SpaceX launches off more Starlink satellites as part of its first ride-sharing space service

Elon Musk’s SpaceX on Sunday launched a Falcon 9 rocket carrying a record 143 spacecraft in its premier run of the SmallSat Ridehsare Program.  The program, dubbed Transporter-1, offers satellite operators a new way of putting compact satellites into a sun-synchronous orbit (SSO) at a cost of $1 million for a 440 pounds (200kg) satellite with additional mass priced at $5,000 per 2.2 pounds. “SpaceX’s rideshare offering provides increased access to space for small satellite operators seeking a reliable, affordable ride to orbit,” SpaceX said. There were 133 commercial and government spacecraft on this flight, including CubeSats, microsats, and orbital transfer vehicles, as well as 10 Starlink satellites.
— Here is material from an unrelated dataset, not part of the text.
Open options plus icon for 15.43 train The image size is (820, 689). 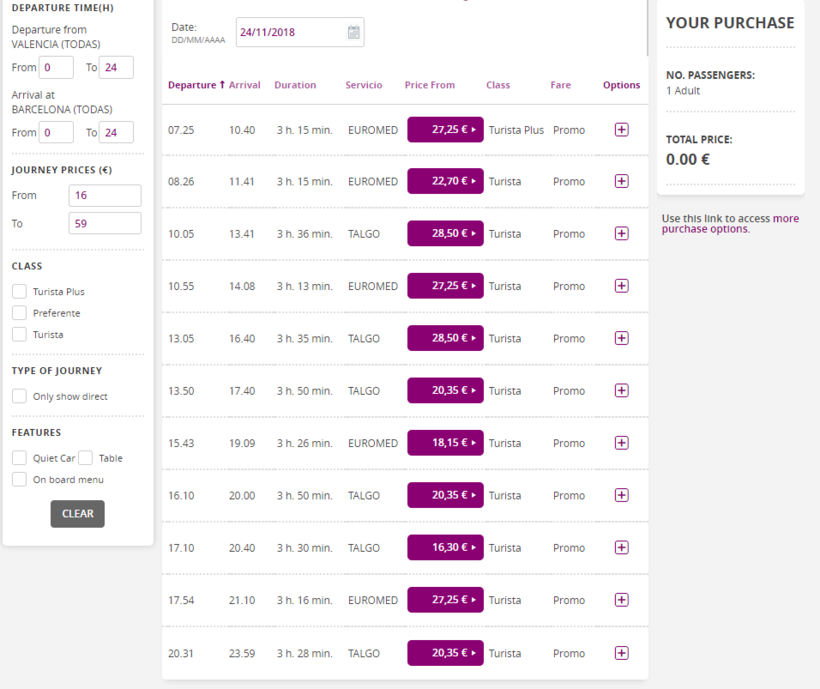621,443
Starlink is the satellite broadband service Musk is launching to bring high-speed, low-latency broadband to rural America and eventually the rest of the world.  


Hacker leaks data of 2.28 million dating site users

A well-known hacker has leaked the details of more than 2.28 million users registered on MeetMindful.com, a dating website founded in 2014, ZDNet has learned this week from a security researcher. The dating site’s data has been shared as a free download on a publicly accessible hacking forum known for its trade in hacked databases. The leaked data, a 1.2 GB file, appears to be a dump of the site’s users database. The content of this file includes a wealth of information that users provided when they set up profiles on the MeetMindful site and mobile apps. Messages exchanged by users were not included in the leaked file; however, this does not make the entire incident less sensitive. While not all leaked accounts have full details included, for many MeetMindful users, the provided data can be used to trace their dating profiles back to their real-world identities.